Bir de Fesli Kadir adıyla tanınan ve bilinen bir şahıs vardı. Bu şahıs; bazılarına göre üstad, bazılarına göre ise Cumhuriyeti kuran iradeyi sevmeyen bir meczup idi. 2019 yılında vefat eden bu şahıs da Kurtuluş Savaşı ve devamındaki olayları yorumlarken “Keşke Yunan galip gelseydi” sözüyle tarihe geçti. Kendisinin bu sözü, daha sonra O'nun bazı hayranları tarafından düzeltilmeye çalışılıp “Öyle demek istemedi, böyle demek istedi” şeklinde düzeltilmeye gayret edildi. Ancak söz de ok gibidir. Bir kere yerinden çıktı mı geri dönüşü olmaz.

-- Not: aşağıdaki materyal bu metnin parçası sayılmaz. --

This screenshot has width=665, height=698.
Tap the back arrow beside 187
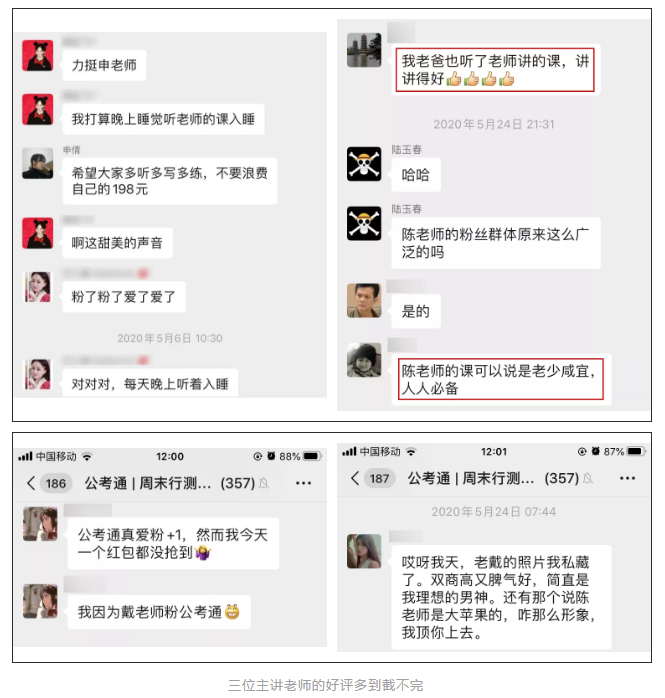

Cumhuriyeti kurup gelecek kuşaklara bütün kurumlarıyla tıkır tıkır çalışan bir ülke bırakan Atatürk ve arkadaşlarının yaptıklarını eleştirirken dikkatli olmak gerekir. Zira bugün üzerinde nefes alıp verdiğimiz bir vatanımız varsa bu nimet için büyüklerimize teşekkür etmemiz gerekmez mi? Bağımsızlıklarını kaybeden ülkelerin ne hale geldiğini sınırlarımızın hemen bitişiğinde görüyoruz. Ancak rahatı bulan insanoğlu hemen nankörlüğe başlıyor. Hiç de yaşananları ve şartları düşünmüyor. Türkiye, sınırları dışındaki bir mağarada arama yaparken metan gazından zehirlenip şehit olan 12 askerine ağlarken Cumhuriyete olan kinini ve nefretini dışa vuran bir şahıs ile daha tanıştı. Bu şahsın, yıllar önce makam şoförü olduğu basına yansıdı. Cumhurbaşkanının Belediye Başkanlığı döneminde makam şoförü olan şahıs, daha sonraki yıllarda milletvekili olarak Meclis'e girdi. Meclis'te bulunduğu dönemlerde “Yeliz” takma adıyla paylaşımlar yapan şahsın bir süre sonra milletvekili olduğu deşifre oldu. “Yeliz” takma adı da kendisine yapıştı. Takma adıyla tanınan bu siyasetçi şu anda emekli milletvekili maaşı alıyor ve Cumhuriyetin imkanlarıyla paşalar gibi yaşıyor. Ancak günlerdir dillerden düşmeyen eski şoför ve milletvekili bu şahıs; Cumhuriyetin ilanına “1923 darbesi” deyince tekrar şimşekleri üzerine çekti. Birileri Cumhuriyetin yaşaması için canını verirken birileri de çıkıp her türlü hakareti edebiliyor. Günlerdir tartışılan bu şahsın internet ortamında yaptığı paylaşım şöyle: “Aziz millet ve büyük devlet, kanlı 1923 darbesiyle hesaplaşmadan ve helalleşmeden yeni, terörsüz ve büyük devlet yolunda ilerleyemez! Bir düdük çalıp, yeni, onurlu ve beyaz bir sayfa açılmalıdır! Getirilen de Cumhuriyet değil Çamuriyet'ti.” Kötü söz sahibine aittir. Ancak “liyakat” lafının ne kadar önemli bir sıfat olduğu bir kez daha anlaşılmıştır. Hak etmeyen şahıslara hak etmedikleri imkanları ve fırsatları verirseniz işte böyle kendilerini bir şey oldum zannedip rastgele konuşurlar. Oysa hepimiz Cumhuriyet sayesinde bulunduğumuz yerlerdeyiz. Amir de, memur da, işçi de, emekçi de, emekli de Cumhuriyetin havasını teneffüs edip suyunu içiyor. Onun için varlık sebebimiz olan Cumhuriyeti kuran iradeye ağzına geleni söyleyen bu kişilerin cezalandırılmaları gerekir. Hatta ibret olsun diye de özellikle bu şahsın bizim vergilerimiz üzerinden aldığı emekli milletvekili maaşı da kesilmelidir. Yapılan kötülükler yapıldığı ile kalmamalıdır. Kalırsa, bu durum başka Cumhuriyet düşmanlarına cesaret verecektir.